Claude researched the daily routines of medieval scribes, drawing from academic sources on monastic life, scriptorium practices, and manuscript production. From that research, it synthesized a 150-word narration script broken into nine scenes. Each sentence had to carry visual weight, because at roughly 150 words per minute of narration, there is no room for filler.

From the script, nine rough storyboard frames were generated using AI image generation with simple prompts. Quick sketches to establish composition, lighting, and mood. These were combined with a first pass of audio into a storyboard video, just to preview timing and pacing before committing to final assets.

Then came character and environment design. Five reference assets were created using Google Imagen: a style reference establishing the visual tone (soft watercolor, muted earth tones), a character sheet for Brother Thomas (the main monk), and three environment references for the dormitory, chapel, and refectory. Each was generated using the style reference as input, and the character was designed to fit that same visual language.

This entire phase was exploratory. I described what I wanted, the agent called the image generator, I looked at the result, I refined the prompt, and we repeated. Generating twenty character variations to find the right look cost minutes, not hours. The feedback loop was fast enough to feel playful. The agent acted as a creative collaborator: I directed, it executed, I curated.

This is where the agent-plus-tools model works naturally. The tools are called interactively. The results are evaluated immediately. There is no need for reproducibility because you are still searching for the right direction.

Phase 2: Final Creation

Phase 2: Final Creation

Once the creative direction was locked, everything changed.

The task became mechanical: generate nine images with specific prompts and references, generate nine videos from those images, extract word timestamps, render subtitles, compose everything together. The exploratory mode that worked for inspiration became a liability here. Calling tools one by one through conversation was slow, error-prone, and impossible to resume if something failed halfway through.

This is where the agent’s role shifted from creative partner to architect of automation.

Instead of calling tools directly, the agent wrote Python scripts that encoded the entire production logic. One script loaded the prompts and reference images, called the Gemini API with multi-reference generation, and saved the outputs to the project folder. It could regenerate any individual scene or all scenes at once. Another script did the same for video animation through a video generator, taking each static image and animating it with conservative motion prompts (candlelight flickering, dust particles floating, a monk slowly rising) at 8 seconds per clip.

Narration was generated using ElevenLabs TTS with the Antoni voice. The free tier was used, which imposed the voice choice (no custom voice cloning available). Nine audio clips, one per scene, each containing one to two sentences. The voice is recognizable as synthetic if you listen closely, but it is clear and well-paced.

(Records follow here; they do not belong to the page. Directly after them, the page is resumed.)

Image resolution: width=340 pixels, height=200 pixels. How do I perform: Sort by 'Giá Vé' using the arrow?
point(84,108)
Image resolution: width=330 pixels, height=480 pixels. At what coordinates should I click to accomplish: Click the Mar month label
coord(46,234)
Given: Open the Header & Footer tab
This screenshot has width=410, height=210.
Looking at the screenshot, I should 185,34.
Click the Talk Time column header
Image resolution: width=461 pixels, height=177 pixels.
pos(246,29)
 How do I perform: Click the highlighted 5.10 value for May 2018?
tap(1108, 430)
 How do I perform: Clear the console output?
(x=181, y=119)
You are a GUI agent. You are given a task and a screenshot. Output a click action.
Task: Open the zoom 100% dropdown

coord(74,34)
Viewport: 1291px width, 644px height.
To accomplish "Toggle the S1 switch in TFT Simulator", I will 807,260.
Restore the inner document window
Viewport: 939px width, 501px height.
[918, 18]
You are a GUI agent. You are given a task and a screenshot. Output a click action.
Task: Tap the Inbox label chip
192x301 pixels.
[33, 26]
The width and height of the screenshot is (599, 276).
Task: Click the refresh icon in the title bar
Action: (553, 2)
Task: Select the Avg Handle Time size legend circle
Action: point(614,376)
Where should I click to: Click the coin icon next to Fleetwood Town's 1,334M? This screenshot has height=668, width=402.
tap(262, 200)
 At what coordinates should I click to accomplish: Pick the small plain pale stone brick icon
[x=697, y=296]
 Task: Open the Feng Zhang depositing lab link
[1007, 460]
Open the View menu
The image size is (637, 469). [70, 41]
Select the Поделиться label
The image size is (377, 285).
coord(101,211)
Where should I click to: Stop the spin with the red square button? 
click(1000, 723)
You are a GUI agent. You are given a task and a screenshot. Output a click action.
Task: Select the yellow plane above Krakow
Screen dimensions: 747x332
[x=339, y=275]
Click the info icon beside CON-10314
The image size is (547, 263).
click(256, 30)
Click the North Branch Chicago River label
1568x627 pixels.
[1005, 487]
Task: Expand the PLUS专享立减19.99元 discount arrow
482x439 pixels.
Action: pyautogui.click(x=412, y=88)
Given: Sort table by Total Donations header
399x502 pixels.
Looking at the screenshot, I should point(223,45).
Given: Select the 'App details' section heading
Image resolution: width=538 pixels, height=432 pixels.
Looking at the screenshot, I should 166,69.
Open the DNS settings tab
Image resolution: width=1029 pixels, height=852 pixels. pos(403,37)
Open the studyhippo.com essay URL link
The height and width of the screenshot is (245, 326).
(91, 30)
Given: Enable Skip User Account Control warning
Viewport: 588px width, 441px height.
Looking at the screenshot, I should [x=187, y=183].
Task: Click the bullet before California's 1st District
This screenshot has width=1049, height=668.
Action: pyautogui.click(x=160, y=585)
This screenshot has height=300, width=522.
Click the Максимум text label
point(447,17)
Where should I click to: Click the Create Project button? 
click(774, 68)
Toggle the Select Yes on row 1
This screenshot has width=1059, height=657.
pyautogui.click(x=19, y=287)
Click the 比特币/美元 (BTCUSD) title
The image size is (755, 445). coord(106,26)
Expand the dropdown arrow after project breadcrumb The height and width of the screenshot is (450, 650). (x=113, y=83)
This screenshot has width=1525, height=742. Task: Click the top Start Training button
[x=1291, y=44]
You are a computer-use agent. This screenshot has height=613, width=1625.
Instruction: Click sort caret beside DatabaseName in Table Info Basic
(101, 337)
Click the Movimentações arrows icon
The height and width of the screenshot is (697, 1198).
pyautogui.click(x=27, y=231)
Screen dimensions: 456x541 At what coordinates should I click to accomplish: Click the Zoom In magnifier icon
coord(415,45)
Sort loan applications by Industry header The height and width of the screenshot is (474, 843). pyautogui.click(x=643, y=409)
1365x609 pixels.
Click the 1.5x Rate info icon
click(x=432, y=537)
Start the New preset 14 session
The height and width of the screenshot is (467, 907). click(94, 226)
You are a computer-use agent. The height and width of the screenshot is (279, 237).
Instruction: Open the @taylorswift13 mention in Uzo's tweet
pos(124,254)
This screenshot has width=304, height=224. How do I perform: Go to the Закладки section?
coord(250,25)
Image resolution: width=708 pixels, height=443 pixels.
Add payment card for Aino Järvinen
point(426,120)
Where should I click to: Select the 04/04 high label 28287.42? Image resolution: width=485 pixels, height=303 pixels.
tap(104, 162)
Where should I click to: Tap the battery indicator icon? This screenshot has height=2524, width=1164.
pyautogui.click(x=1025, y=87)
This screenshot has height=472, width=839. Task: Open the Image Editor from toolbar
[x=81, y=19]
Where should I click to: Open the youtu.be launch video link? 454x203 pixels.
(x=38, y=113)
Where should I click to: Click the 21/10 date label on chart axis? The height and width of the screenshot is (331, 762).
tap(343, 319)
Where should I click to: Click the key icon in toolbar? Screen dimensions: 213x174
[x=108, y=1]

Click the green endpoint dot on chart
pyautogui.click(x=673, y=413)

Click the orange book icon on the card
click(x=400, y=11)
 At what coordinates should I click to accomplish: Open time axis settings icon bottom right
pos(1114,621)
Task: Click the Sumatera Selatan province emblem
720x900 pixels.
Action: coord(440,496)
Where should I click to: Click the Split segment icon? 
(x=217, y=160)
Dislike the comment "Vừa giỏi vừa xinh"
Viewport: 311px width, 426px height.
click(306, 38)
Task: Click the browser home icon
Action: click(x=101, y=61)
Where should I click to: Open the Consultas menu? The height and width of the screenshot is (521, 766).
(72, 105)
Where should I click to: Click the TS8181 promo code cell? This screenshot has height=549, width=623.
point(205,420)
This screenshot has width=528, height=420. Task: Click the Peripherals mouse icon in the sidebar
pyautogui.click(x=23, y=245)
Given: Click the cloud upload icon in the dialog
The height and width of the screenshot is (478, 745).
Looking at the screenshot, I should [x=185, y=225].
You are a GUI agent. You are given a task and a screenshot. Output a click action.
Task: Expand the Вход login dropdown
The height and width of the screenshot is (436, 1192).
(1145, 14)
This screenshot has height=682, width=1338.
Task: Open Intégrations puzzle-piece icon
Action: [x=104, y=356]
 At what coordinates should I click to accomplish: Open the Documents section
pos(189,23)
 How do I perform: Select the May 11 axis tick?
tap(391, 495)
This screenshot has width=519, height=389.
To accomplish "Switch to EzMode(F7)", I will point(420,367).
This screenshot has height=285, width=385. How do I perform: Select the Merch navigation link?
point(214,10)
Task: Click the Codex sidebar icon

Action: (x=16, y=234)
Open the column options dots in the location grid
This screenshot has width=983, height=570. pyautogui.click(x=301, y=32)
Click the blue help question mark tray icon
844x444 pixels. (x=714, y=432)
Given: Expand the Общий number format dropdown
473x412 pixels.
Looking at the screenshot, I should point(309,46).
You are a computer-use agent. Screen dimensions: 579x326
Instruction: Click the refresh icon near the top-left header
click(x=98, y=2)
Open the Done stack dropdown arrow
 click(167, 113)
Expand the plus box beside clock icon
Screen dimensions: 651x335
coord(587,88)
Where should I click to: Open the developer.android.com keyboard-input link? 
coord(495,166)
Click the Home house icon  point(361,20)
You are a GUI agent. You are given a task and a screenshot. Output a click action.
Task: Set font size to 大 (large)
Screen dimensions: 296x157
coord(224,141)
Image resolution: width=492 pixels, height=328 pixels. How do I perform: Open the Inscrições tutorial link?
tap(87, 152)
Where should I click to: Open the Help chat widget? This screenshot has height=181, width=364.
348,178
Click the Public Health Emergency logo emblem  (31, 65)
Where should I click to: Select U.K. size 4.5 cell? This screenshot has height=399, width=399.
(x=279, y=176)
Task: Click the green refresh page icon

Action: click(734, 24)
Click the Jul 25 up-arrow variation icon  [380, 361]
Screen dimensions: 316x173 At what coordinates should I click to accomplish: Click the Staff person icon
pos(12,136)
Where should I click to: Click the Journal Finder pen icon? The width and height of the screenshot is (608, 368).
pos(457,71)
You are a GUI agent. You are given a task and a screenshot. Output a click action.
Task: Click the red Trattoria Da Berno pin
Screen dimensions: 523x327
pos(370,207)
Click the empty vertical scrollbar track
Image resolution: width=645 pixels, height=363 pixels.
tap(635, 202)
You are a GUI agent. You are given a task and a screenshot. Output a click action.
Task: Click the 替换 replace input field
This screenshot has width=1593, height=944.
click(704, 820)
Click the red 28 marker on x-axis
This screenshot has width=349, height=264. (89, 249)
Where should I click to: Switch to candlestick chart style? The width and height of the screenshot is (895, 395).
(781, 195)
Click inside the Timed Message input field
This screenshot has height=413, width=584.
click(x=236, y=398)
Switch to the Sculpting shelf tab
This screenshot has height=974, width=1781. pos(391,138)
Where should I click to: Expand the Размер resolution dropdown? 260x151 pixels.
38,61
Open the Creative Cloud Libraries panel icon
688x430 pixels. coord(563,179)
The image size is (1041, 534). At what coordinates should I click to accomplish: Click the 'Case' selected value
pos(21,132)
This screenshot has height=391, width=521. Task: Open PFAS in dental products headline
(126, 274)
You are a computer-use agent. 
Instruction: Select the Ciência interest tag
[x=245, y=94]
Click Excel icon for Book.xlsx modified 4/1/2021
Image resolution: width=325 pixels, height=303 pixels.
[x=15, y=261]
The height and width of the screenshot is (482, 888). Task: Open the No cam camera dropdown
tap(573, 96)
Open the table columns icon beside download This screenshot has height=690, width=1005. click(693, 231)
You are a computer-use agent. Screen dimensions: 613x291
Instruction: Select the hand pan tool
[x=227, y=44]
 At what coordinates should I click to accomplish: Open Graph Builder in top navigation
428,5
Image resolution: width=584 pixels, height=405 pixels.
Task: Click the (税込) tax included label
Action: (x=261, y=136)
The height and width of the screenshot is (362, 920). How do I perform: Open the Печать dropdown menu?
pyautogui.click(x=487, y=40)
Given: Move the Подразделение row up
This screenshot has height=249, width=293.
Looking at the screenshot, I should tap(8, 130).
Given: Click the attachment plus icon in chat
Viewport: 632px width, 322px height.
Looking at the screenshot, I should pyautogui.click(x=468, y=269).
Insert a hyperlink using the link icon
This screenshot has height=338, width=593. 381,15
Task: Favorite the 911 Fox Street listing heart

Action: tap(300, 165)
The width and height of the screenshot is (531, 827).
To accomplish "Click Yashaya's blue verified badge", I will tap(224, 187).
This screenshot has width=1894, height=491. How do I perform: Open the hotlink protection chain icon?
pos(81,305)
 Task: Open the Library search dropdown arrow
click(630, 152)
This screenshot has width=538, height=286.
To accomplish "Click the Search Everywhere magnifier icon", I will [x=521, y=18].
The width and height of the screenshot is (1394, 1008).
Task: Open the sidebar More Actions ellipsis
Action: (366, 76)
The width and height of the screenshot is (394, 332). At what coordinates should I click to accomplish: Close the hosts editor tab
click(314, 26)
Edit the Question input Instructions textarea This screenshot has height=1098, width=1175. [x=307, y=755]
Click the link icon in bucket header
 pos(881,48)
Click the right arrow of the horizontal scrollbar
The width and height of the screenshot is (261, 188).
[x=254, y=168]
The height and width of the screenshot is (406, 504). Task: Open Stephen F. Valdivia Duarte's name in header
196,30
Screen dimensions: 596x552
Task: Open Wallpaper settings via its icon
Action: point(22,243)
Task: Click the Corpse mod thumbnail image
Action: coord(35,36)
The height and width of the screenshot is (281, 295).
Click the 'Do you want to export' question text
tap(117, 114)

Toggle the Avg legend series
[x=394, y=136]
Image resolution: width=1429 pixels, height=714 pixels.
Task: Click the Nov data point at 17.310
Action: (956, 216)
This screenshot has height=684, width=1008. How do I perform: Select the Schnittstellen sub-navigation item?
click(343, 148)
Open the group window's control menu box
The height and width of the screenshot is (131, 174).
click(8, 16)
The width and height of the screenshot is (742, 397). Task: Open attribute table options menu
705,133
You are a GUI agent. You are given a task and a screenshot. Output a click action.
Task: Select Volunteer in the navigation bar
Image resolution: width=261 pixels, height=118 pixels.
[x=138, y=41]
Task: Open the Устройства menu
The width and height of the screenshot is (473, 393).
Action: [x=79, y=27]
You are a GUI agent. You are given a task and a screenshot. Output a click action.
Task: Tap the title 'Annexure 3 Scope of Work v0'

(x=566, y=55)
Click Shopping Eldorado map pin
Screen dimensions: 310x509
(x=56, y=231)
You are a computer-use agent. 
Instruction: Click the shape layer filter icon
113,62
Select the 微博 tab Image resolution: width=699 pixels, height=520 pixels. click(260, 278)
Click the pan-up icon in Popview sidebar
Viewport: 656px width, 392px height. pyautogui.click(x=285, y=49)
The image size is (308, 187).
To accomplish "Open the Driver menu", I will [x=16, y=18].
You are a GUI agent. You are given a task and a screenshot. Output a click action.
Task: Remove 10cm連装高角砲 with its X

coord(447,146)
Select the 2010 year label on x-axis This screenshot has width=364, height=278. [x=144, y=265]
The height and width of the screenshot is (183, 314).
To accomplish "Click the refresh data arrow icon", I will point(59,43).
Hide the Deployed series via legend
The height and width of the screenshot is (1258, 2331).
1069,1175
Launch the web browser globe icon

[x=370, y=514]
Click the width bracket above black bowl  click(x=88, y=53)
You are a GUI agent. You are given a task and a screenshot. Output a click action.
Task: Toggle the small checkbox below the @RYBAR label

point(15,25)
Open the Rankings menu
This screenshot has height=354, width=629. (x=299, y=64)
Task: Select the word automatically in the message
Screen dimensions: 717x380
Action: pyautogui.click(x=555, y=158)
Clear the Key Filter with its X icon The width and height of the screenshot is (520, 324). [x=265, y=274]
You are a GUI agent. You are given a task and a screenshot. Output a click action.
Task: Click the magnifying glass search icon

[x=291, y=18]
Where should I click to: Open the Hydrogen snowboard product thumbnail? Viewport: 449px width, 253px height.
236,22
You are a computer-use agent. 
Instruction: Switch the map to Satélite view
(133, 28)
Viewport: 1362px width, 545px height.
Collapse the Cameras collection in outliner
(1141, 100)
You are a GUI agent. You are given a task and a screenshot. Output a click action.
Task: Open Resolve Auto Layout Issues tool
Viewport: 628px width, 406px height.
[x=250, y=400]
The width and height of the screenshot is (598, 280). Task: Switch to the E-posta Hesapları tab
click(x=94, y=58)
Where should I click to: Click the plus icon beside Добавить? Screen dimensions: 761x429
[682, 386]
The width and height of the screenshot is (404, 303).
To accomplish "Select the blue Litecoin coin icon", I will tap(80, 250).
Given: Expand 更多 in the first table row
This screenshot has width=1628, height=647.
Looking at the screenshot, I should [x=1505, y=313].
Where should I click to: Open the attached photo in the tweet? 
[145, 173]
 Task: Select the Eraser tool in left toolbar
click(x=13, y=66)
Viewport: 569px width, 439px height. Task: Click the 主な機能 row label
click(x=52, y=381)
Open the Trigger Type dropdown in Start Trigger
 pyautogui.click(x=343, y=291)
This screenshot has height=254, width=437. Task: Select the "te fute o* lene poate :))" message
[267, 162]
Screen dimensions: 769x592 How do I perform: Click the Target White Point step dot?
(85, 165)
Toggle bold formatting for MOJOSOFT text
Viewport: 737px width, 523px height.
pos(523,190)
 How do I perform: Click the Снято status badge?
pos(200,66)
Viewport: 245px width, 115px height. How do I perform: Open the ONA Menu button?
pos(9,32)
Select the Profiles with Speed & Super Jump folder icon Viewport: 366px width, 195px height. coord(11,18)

A title card was created using Remotion, a React-based video framework. The agent wrote a React component with a fade-in animation and medieval-style typography, then rendered it to MP4.

Word-by-word subtitles with real-time highlighting required a three-tool chain: OpenAI Whisper extracted word-level timestamps from the audio files, a Remotion component rendered the subtitles as a green-screen overlay (highlighting each word in pastel orange as it is spoken), and FFmpeg composited the overlay onto the video using chromakey.

Finally, a composition script handled the assembly. It analyzed each scene’s video and audio duration, extended videos that were shorter than their audio (by slowing playback or concatenating additional segments), added the title screen, overlaid subtitles, and mixed in background music at 15% volume.

The result: a 77-second video with narration, word-by-word subtitles, and background music.

Composition Timeline

The Two-Phase Insight

The distinction between these two phases is the most important lesson from this project.

During inspiration, you want a responsive assistant that can quickly try things. The agent calls tools directly, you evaluate, you iterate. Speed and flexibility matter more than reproducibility. This is brainstorming, and the agent’s value is in making exploration cheap.

During final creation, you want an architect that builds reliable automation. The agent that writes python generate_images.py --scene 5 is more valuable than the agent that generates the image directly. The script captures the intent, the references, and the parameters in a way that can be re-executed without the agent’s context. If a single scene’s video fails, you re-run that one scene. If you change the narration, you regenerate the audio and recompose. Scripts persist. Scripts have parameters. Scripts can be debugged.

This also defines what kind of agent behavior is most valuable at each stage. Inspiration relies on agent plus tools for easy, fast, interactive creation. Final creation relies on agent plus script generation, followed by execution, to keep track of what has been done and what remains.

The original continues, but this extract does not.